→ **TESTO**
Si ballicchia e in qualche momento si giunge al fuoco dei No Ceremony, gruppo dalle grandi potenzialità quando indovina l'incrocio tra la digitalità dei suoni e l'animo del brano.
Si sta pensando a Heartbreaker, insuperato gioiellino firmato dal gruppo e presente nell'album.

Se la memoria non mi inganna, sono solo otto i brani suonati, per un live decisamente sotto all'ora, che pure non si fa dispiacere e non manca di farsi applaudire.
Ma è solo la prima pagina della carriera del gruppo e non vediamo l'ora di leggere il resto.


lunedì 30 settembre 2013

[Ascolti] Mgmt - Mgmt


Se un gruppo è capace di farti cambiare idea tre volte, allora il giudizio è difficile.
In poche parole, è nel 2007 che due ragazzi (Benjamin Goldwasser e Andrew Vanwyngarden) esordiscono, su una (giornalisticamente) apparente scia vicino alla nuova psichedelia americana, all'epoca capitanata dagli Animal Collective, con un disco: Orange Spectacular.

→ **DATI ARCHIVIATI**
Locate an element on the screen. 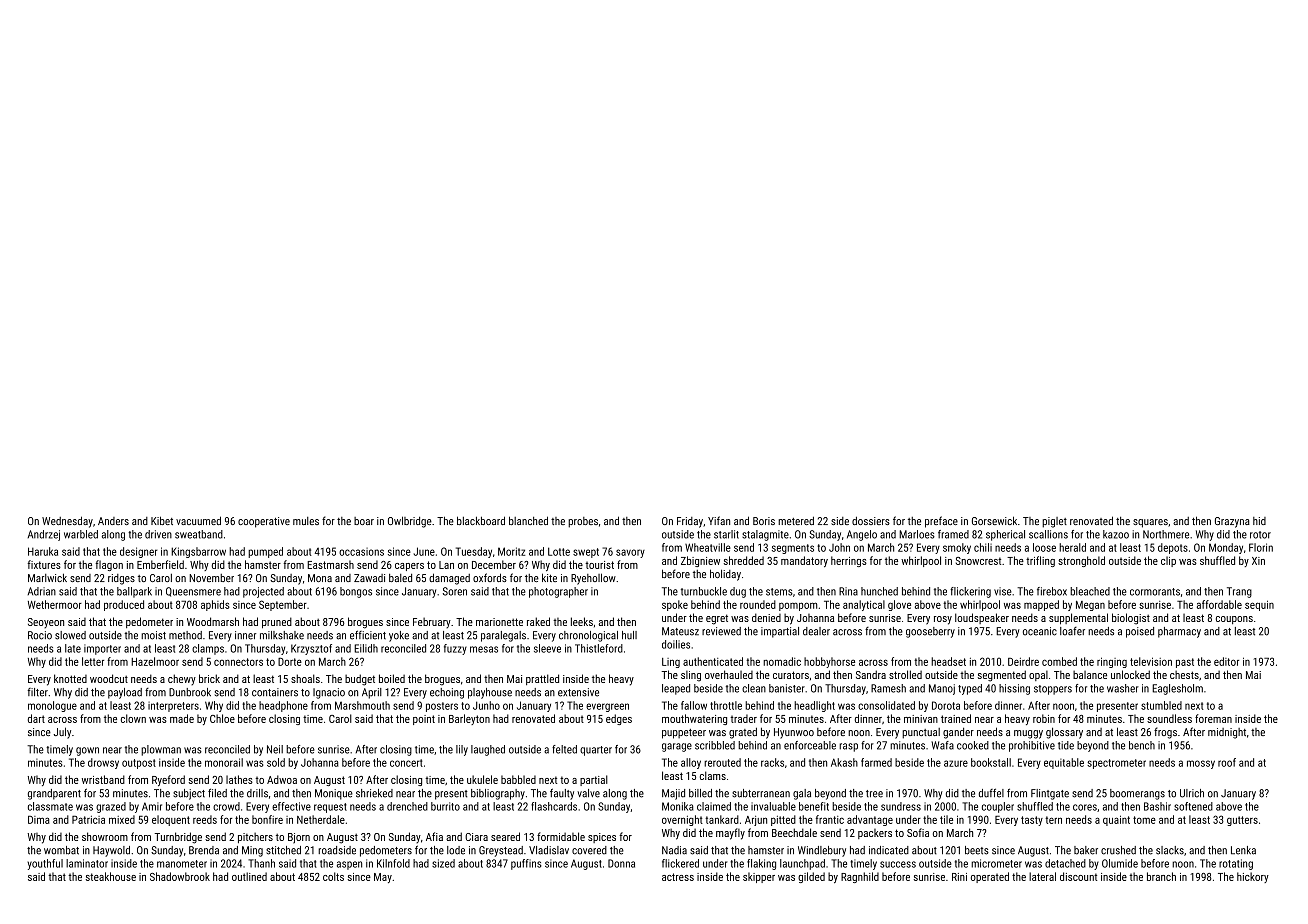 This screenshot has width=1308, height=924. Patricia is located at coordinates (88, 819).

--

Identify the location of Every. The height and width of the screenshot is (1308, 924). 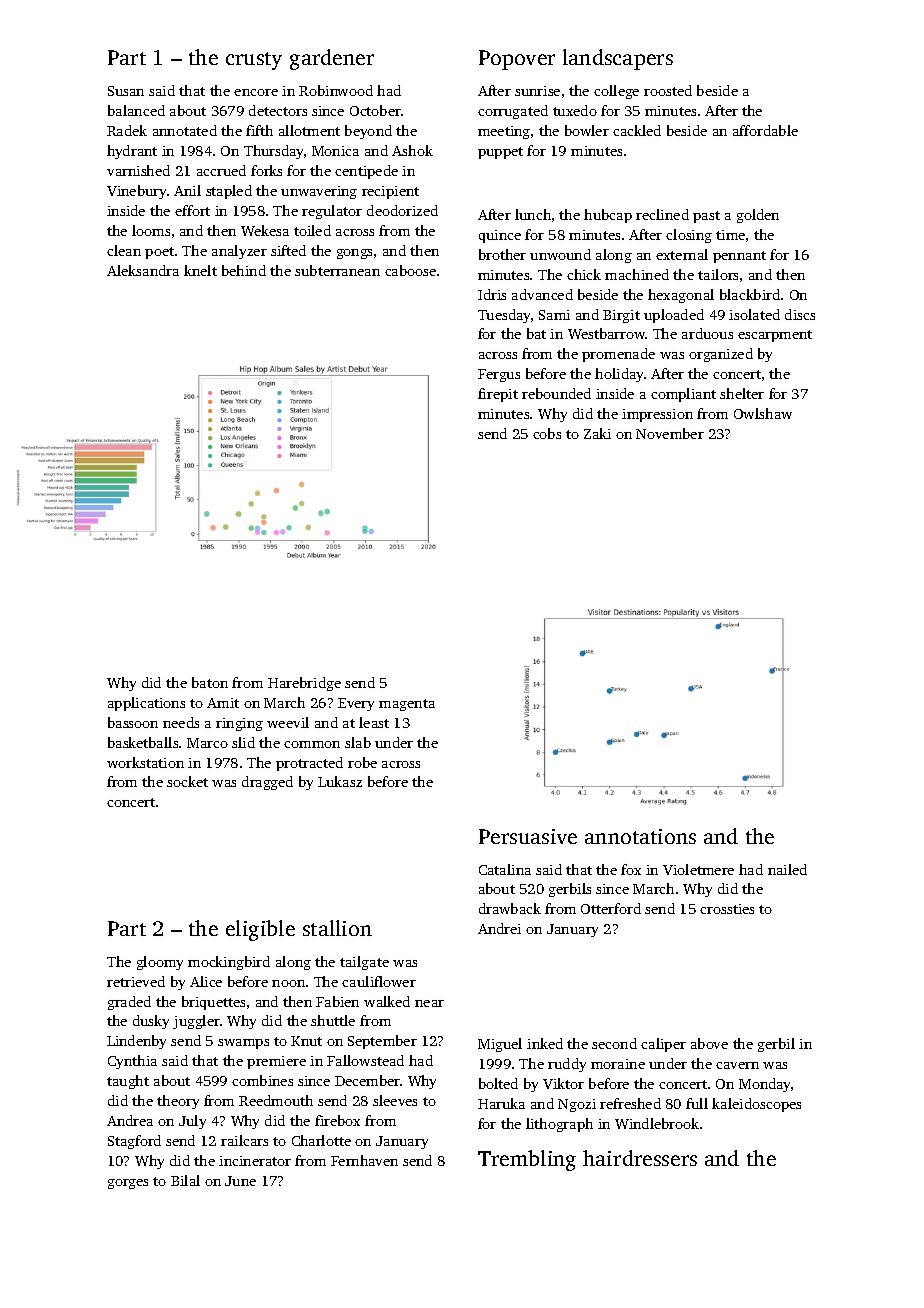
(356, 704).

→ **COMPITI DELL'ESERCIZIO**
**1)** Rispondi a queste domande sul testo di critica musicale:
(a) Quale brano dei No Ceremony viene definito "insuperato gioiellino"?
(b) Quanti brani sono stati suonati durante il live, secondo il testo?
(c) In che anno esordiscono Benjamin Goldwasser e Andrew Vanwyngarden?
**2)** Riscrivi in forma più breve il paragrafo del testo di critica musicale che comincia con "Se un gruppo è capace di farti cambiare idea", mantenendone i fatti principali.
**3)** Scrivi il seguito del testo di critica musicale sugli Mgmt, partendo subito dopo l'ultima frase riportata.
I record archiviati non hanno alcun ruolo in questo esercizio.

→ **SOLUZIONI DEI COMPITI**
**1)**
(a) Heartbreaker.
(b) Otto.
(c) Nel 2007.

**2)** Giudicare un gruppo capace di far cambiare idea tre volte è difficile. Gli Mgmt, cioè Benjamin Goldwasser e Andrew Vanwyngarden, esordiscono nel 2007 con il disco Orange Spectacular. Il disco appare vicino alla nuova psichedelia americana, allora guidata dagli Animal Collective.

**3)**
E quel disco ha una particolarità, di contenere un paio tra i singoli più illuminanti degli ultimi anni, Time To Pretend e (in particolare) Kids.
Instant Classic che ci si porterà dietro in ogni (buon) djset alternativo che si rispetti.
E' sulla base di quel successo che avviene un primo shock quando arriva il momento (2010) di Congratulation, disco che si svincola agilmente da ogni tentativo di successo commerciale, facendo più chiara la vera natura del duo del Connecticut.
Un disco che, diciamolo, è tra i più interessanti degli ultimi anni, muovendosi agilmente tra pop, rock, psichedelia, idee coraggiose quanto riuscite.
E per qualche motivo (non c'era da sperarlo) i consensi di critica e pubblico non diminuiscono (anzi le vendite aumentano leggermente).
Ora i nostri due ragazzi arrivano al vero momento difficile di ogni carriera discografica: il terzo disco.
Ormai trentenni, si giocano il titolo omonimo, che quasi sempre sta a dire "ecco il vero e definitivo suono della band".
Anticipato dal mediamente divertito e divertito singolo Your Life is a Lie, Mgmt è un disco che profuma enormemente di anni settanta, difficile (più dei dischi precedenti ancora) da assimilare e che assomiglia ad una jam session aperta, piena di idee, purtroppo però non sempre compiute.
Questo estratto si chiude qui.